Not all depression looks or feels the same. It can come and go, fluctuate in severity, and affects people in many different ways. At its worst, depression is deadly, leading to suicide or self-destructive habits. In less severe forms it impairs functioning, makes happiness a distant memory, stymies success, or leads to a self-inhibiting feedback loop. 

Depression is not only common and widespread, but those who suffer from it are in good and esteemed company.  Some famous people known or suspected to have suffered from depressive disorders, with a number of them being very open about it,, include Mike Wallace of 60 Minutes, Larry King, former Israel Prime Minister Menachem Begin, Marlon Brando, Truman Capote, Earnest Hemingway, Abraham and Mary Todd Lincoln, Winston Churchill, Dick Clark, Calvin Coolidge, Harrison Ford, Anthony Hopkins, Elton John, John Lennon, Richard Nixon, Deborah Norville, Boris Yelstin, and even General George S. Patton.  The suicides of Soundgarden’s Chris Cornell and Linkin Park’s Chester Bennington have just this year shaken the music world, and the overwhelming popularity of Lin-Manuel Miranda’s hit musical Hamilton has opened a window into the complicated psyche and drives of our most workaholic Founding Father (as well as closer examination into the psychological makeup of the largely hypomanic group of peers with whom he worked, bickered, fought, led, played, and – famously and finally – dueled). 

Depression is not selective in who it affects.  As this very limited list demonstrates, even productive, strong people who have made significant contributions to the world are susceptible.  If world leaders, artists, and the principle architect of American Federalism can suffer from depression and mental illness maybe the rest of us should be more compassionate and less certain of our own invulnerability. 

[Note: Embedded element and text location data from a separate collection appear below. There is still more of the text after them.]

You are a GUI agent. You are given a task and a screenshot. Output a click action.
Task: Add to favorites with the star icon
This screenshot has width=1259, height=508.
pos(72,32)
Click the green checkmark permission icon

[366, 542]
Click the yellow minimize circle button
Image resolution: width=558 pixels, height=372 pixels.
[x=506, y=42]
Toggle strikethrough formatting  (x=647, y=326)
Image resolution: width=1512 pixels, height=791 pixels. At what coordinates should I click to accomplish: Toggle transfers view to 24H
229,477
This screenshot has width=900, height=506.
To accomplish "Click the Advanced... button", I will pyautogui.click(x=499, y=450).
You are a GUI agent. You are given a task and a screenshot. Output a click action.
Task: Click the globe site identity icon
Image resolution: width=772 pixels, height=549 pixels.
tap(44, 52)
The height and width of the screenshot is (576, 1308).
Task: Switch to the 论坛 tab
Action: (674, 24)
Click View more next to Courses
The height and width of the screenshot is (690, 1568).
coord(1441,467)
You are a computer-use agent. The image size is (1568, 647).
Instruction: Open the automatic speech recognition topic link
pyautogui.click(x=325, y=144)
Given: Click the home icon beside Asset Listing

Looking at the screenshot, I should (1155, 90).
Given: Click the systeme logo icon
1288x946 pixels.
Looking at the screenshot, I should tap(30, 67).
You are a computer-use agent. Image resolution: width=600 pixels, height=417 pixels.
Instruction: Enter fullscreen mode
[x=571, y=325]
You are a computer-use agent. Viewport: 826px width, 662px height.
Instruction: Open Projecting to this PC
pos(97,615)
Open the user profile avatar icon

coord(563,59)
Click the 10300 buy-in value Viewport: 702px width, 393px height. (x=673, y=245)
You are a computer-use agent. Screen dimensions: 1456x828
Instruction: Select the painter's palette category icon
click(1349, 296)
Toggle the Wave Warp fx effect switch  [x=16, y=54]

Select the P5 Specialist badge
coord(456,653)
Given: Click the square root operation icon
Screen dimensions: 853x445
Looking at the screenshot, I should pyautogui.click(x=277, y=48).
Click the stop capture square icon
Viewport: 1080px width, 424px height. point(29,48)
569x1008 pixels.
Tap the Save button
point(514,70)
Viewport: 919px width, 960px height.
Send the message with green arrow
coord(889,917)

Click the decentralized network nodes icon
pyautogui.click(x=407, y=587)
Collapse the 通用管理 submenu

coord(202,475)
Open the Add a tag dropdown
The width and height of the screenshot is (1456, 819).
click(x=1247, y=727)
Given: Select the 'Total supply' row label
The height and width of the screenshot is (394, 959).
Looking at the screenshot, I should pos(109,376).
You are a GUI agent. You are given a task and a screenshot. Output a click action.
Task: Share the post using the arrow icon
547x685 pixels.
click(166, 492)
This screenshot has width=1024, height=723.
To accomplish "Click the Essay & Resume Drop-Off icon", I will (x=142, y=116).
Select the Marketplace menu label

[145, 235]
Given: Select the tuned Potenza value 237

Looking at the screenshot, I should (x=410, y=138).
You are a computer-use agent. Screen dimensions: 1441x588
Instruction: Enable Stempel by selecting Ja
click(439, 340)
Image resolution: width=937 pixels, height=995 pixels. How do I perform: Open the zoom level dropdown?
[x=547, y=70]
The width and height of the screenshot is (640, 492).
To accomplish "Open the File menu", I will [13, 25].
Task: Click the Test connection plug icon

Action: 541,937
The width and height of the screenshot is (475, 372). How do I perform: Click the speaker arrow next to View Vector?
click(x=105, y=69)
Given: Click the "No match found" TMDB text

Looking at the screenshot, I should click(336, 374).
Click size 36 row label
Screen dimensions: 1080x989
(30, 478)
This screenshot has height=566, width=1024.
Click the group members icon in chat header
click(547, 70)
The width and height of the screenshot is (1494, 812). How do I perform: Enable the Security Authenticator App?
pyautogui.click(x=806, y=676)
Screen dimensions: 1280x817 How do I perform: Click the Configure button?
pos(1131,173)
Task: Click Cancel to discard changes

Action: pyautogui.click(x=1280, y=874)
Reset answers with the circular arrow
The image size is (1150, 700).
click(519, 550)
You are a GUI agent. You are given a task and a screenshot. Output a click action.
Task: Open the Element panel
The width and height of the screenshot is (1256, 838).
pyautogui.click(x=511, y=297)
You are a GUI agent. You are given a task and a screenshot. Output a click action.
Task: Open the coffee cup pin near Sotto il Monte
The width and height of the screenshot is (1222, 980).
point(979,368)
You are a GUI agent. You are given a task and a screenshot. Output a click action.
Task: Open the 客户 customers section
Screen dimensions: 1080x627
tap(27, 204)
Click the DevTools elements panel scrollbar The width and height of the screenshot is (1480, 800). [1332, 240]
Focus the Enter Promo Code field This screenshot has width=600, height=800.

So, maybe you wonder if (or are pretty sure) you might have a little (or more than a little) depression and are wondering if screening is appropriate.  Maybe it’s not you, but a friend, spouse, child, or coworker you’d like to encourage to get screened.  Recognizing some of the common symptoms of depression is easy and will help decide whether further screening is necessary. If you are experiencing any of the following and they are affecting your quality of life and functioning, it is time to look for help:

  • Depressed mood most of the day, nearly every day, as indicated by either subjective report (e.g., feeling sad or empty) or observation made by others (e.g., appears tearful). (In children and adolescents, this may be characterized as an irritable mood.);
  • Markedly diminished interest or pleasure in all, or almost all, activities most of the day, nearly every day;
  • Significant weight loss when not dieting or weight gain (e.g., a change of more than 5% of body weight in a month), or decrease or increase in appetite nearly every day;
  • Insomnia or hypersomnia nearly every day;
  • Psychomotor agitation or retardation nearly every day;
  • Fatigue or loss of energy nearly every day;
  • Feelings of worthlessness or excessive or inappropriate guilt nearly every day;
  • Diminished ability to think or concentrate, or indecisiveness, nearly every day;
  • Recurrent thoughts of death (not just fear of dying), recurrent suicidal ideation without a specific plan, or a suicide attempt or a specific plan for committing suicide;
  • Marked irritability and easily frustrated;
  • Feeling overwhelmed and increased anxiety;
  • Crying more often.

If any of these symptoms persistently fit, or even if you generally are “having more bad days than good”, it is time to seek help.  Contact your EAP, flip through your health insurance company’s provider manual, talk to your pastor, department chaplain, or social worker, or simply check online or in the yellow pages.  Help awaits and, best of all, seeking it out is entirely confidential! 

Depression is far too common to be embarrassed by, and far, far too serious not to take seriously.  October is Depression Awareness and Mental Health Screening Month.  The time is right to get help if you need it.